--- /dev/null
+From 0000000000000000000000000000000000000000 Mon Sep 17 00:00:00 2001
+From: Sean Christopherson <seanjc@google.com>
+Date: Wed, 27 Sep 2023 17:19:53 -0700
+Subject: [PATCH] KVM: x86: Constrain guest-supported xfeatures only at
+ KVM_GET_XSAVE{2}
+
+Mask off xfeatures that aren't exposed to the guest only when saving guest
+state via KVM_GET_XSAVE{2} instead of modifying user_xfeatures directly.
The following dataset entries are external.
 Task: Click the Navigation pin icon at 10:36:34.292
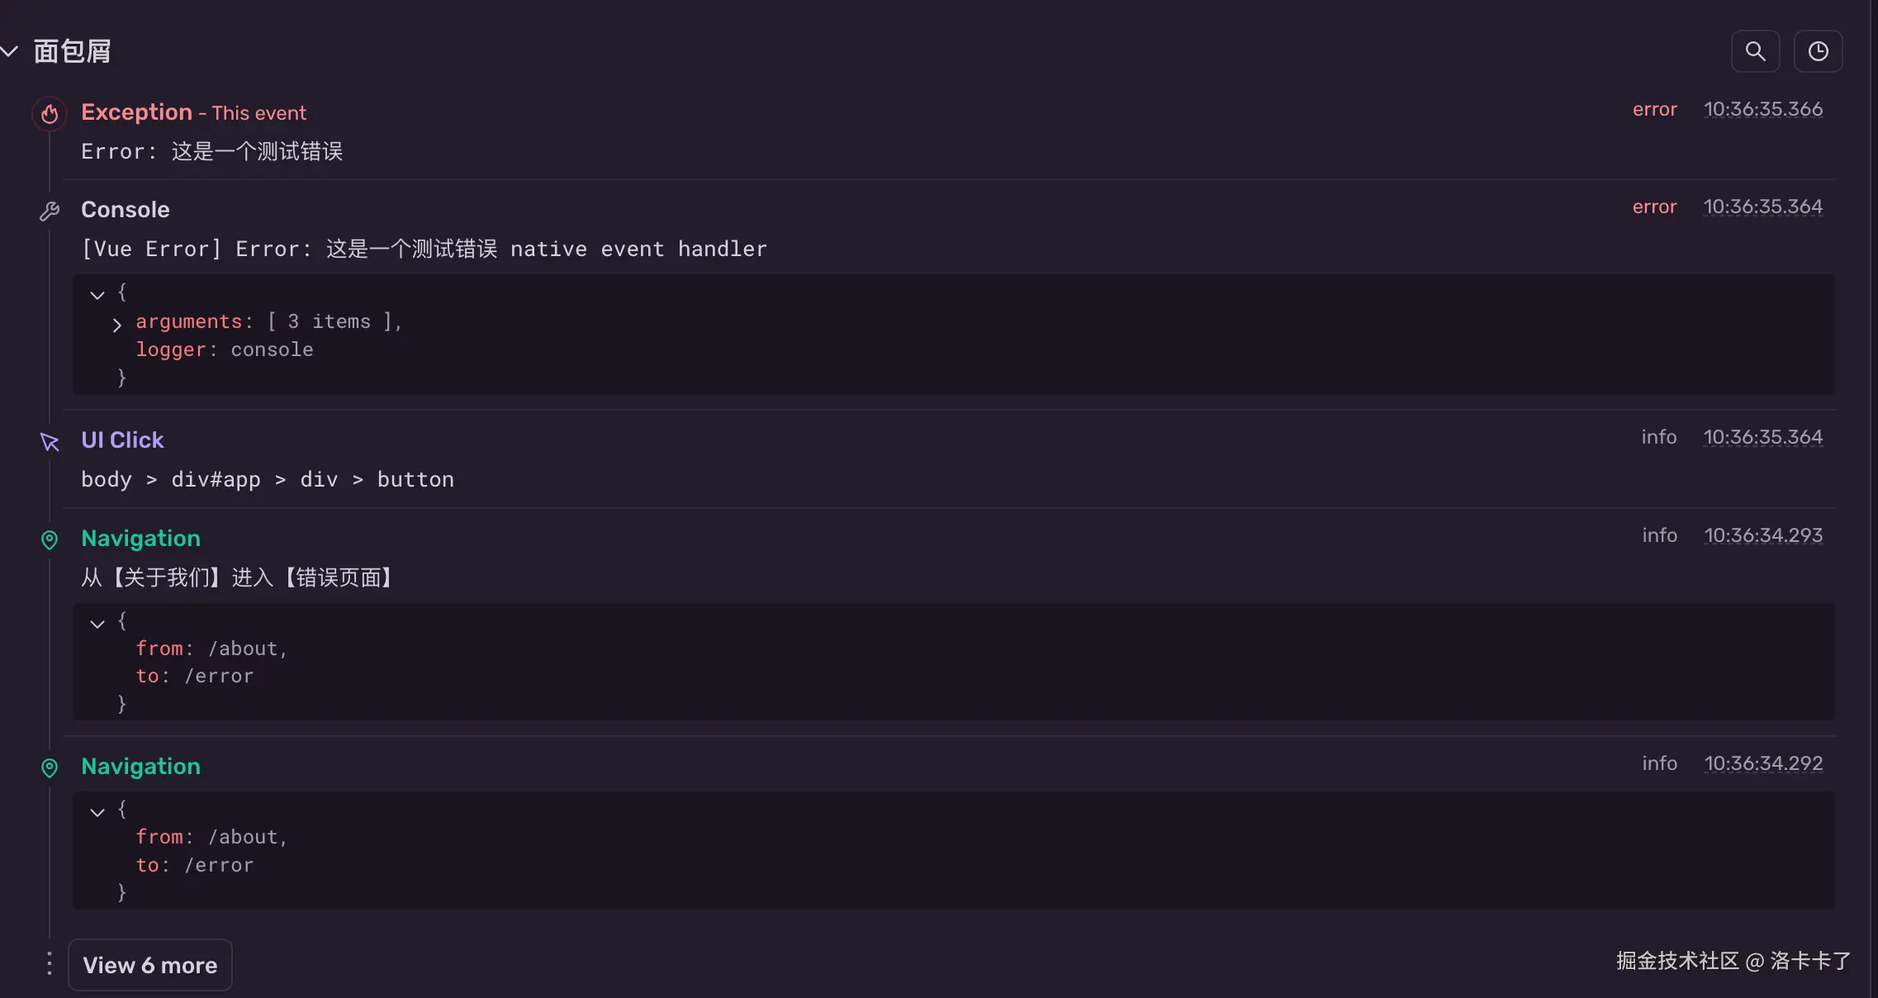pos(50,768)
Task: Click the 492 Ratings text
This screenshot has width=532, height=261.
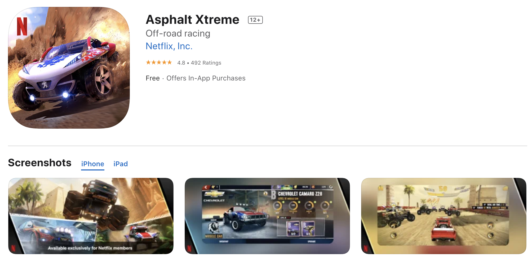Action: tap(206, 63)
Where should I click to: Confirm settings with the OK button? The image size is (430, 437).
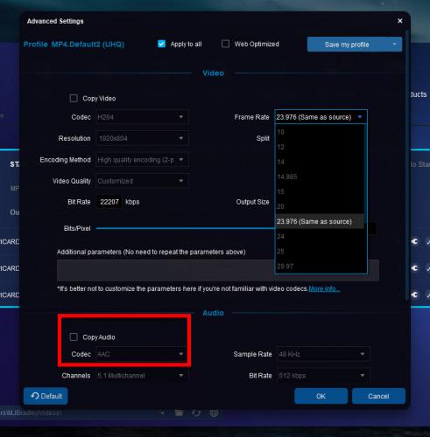click(321, 396)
+Preserving the maximal set of xfeatures in user_xfeatures restores KVM's
+ABI for KVM_SET_XSAVE, which prior to commit ad856280ddea ("x86/kvm/fpu:
+Limit guest user_xfeatures to supported bits of XCR0") allowed userspace
+to load xfeatures that are supported by the host, irrespective of what
+xfeatures are exposed to the guest.
+
+There is no known use case where userspace *intentionally* loads xfeatures
+that aren't exposed to the guest, but the bug fixed by commit ad856280ddea
+was specifically that KVM_GET_SAVE{2} would save xfeatures that weren't
+exposed to the guest, e.g. would lead to userspace unintentionally loading
+guest-unsupported xfeatures when live migrating a VM.
+
+Restricting KVM_SET_XSAVE to guest-supported xfeatures is especially
+problematic for QEMU-based setups, as QEMU has a bug where instead of
+terminating the VM if KVM_SET_XSAVE fails, QEMU instead simply stops
+loading guest state, i.e. resumes the guest after live migration with
+incomplete guest state, and ultimately results in guest data corruption.
+
+Note, letting userspace restore all host-supported xfeatures does not fix
+setups where a VM is migrated from a host *without* commit ad856280ddea,
+to a target with a subset of host-supported xfeatures. However there is
+no way to safely address that scenario, e.g. KVM could silently drop the
+unsupported features, but that would be a clear violation of KVM's ABI and
+so would require userspace to opt-in, at which point userspace could
+simply be updated to sanitize the to-be-loaded XSAVE state.
+
+Reported-by: Tyler Stachecki <stachecki.tyler@gmail.com>
+Closes: https://lore.kernel.org/all/20230914010003.358162-1-tstachecki@bloomberg.net
+Fixes: ad856280ddea ("x86/kvm/fpu: Limit guest user_xfeatures to supported bits of XCR0")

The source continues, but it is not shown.